**STATED TASK:** Please print every item below verbatim, changing nothing and adding nothing.

**SUPPLIED MATERIAL:**

============

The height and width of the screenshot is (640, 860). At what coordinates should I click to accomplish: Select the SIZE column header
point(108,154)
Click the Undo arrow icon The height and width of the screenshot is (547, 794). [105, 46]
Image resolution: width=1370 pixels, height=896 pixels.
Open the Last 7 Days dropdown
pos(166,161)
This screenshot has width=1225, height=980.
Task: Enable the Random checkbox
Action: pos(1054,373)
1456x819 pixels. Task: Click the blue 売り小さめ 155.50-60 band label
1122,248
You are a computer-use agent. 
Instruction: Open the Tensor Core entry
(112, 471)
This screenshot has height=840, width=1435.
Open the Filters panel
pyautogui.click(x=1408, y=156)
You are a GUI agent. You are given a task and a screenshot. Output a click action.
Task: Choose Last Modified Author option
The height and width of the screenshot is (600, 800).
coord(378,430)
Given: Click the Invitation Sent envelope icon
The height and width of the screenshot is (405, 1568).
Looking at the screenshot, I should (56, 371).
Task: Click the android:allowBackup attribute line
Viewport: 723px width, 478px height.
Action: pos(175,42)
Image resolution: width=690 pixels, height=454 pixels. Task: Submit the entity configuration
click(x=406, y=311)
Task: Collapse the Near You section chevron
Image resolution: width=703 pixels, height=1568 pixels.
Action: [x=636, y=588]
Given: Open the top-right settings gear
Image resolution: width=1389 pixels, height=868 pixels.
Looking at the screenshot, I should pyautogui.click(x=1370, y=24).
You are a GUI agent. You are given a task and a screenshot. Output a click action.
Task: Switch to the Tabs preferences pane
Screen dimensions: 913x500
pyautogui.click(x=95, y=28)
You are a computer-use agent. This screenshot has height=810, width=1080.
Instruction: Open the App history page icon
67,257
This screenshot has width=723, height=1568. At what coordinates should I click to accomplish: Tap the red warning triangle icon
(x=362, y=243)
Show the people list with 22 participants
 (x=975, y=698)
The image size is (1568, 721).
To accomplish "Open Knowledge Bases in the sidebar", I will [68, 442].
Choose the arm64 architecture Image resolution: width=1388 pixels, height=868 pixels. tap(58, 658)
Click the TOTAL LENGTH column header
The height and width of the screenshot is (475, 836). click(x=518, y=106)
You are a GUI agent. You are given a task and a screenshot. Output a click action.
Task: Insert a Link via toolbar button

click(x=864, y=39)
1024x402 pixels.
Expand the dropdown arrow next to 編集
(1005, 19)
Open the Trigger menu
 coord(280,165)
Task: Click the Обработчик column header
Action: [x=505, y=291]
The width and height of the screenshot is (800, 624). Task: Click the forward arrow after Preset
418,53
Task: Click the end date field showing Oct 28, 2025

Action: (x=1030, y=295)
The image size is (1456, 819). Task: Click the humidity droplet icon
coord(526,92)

============

**RESULT OF THE EXERCISE:**
The height and width of the screenshot is (640, 860). At what coordinates should I click to accomplish: Select the SIZE column header
point(108,154)
Click the Undo arrow icon The height and width of the screenshot is (547, 794). [105, 46]
Image resolution: width=1370 pixels, height=896 pixels.
Open the Last 7 Days dropdown
pos(166,161)
This screenshot has width=1225, height=980.
Task: Enable the Random checkbox
Action: pos(1054,373)
1456x819 pixels. Task: Click the blue 売り小さめ 155.50-60 band label
1122,248
You are a computer-use agent. 
Instruction: Open the Tensor Core entry
(112, 471)
This screenshot has height=840, width=1435.
Open the Filters panel
pyautogui.click(x=1408, y=156)
You are a GUI agent. You are given a task and a screenshot. Output a click action.
Task: Choose Last Modified Author option
The height and width of the screenshot is (600, 800).
coord(378,430)
Given: Click the Invitation Sent envelope icon
The height and width of the screenshot is (405, 1568).
Looking at the screenshot, I should (56, 371).
Task: Click the android:allowBackup attribute line
Viewport: 723px width, 478px height.
Action: pos(175,42)
Image resolution: width=690 pixels, height=454 pixels. Task: Submit the entity configuration
click(x=406, y=311)
Task: Collapse the Near You section chevron
Image resolution: width=703 pixels, height=1568 pixels.
Action: [x=636, y=588]
Given: Open the top-right settings gear
Image resolution: width=1389 pixels, height=868 pixels.
Looking at the screenshot, I should pyautogui.click(x=1370, y=24).
You are a GUI agent. You are given a task and a screenshot. Output a click action.
Task: Switch to the Tabs preferences pane
Screen dimensions: 913x500
pyautogui.click(x=95, y=28)
You are a computer-use agent. This screenshot has height=810, width=1080.
Instruction: Open the App history page icon
67,257
This screenshot has width=723, height=1568. At what coordinates should I click to accomplish: Tap the red warning triangle icon
(x=362, y=243)
Show the people list with 22 participants
 (x=975, y=698)
The image size is (1568, 721).
To accomplish "Open Knowledge Bases in the sidebar", I will [68, 442].
Choose the arm64 architecture Image resolution: width=1388 pixels, height=868 pixels. tap(58, 658)
Click the TOTAL LENGTH column header
The height and width of the screenshot is (475, 836). click(x=518, y=106)
You are a GUI agent. You are given a task and a screenshot. Output a click action.
Task: Insert a Link via toolbar button

click(x=864, y=39)
1024x402 pixels.
Expand the dropdown arrow next to 編集
(1005, 19)
Open the Trigger menu
 coord(280,165)
Task: Click the Обработчик column header
Action: [x=505, y=291]
The width and height of the screenshot is (800, 624). Task: Click the forward arrow after Preset
418,53
Task: Click the end date field showing Oct 28, 2025

Action: (x=1030, y=295)
The image size is (1456, 819). Task: Click the humidity droplet icon
coord(526,92)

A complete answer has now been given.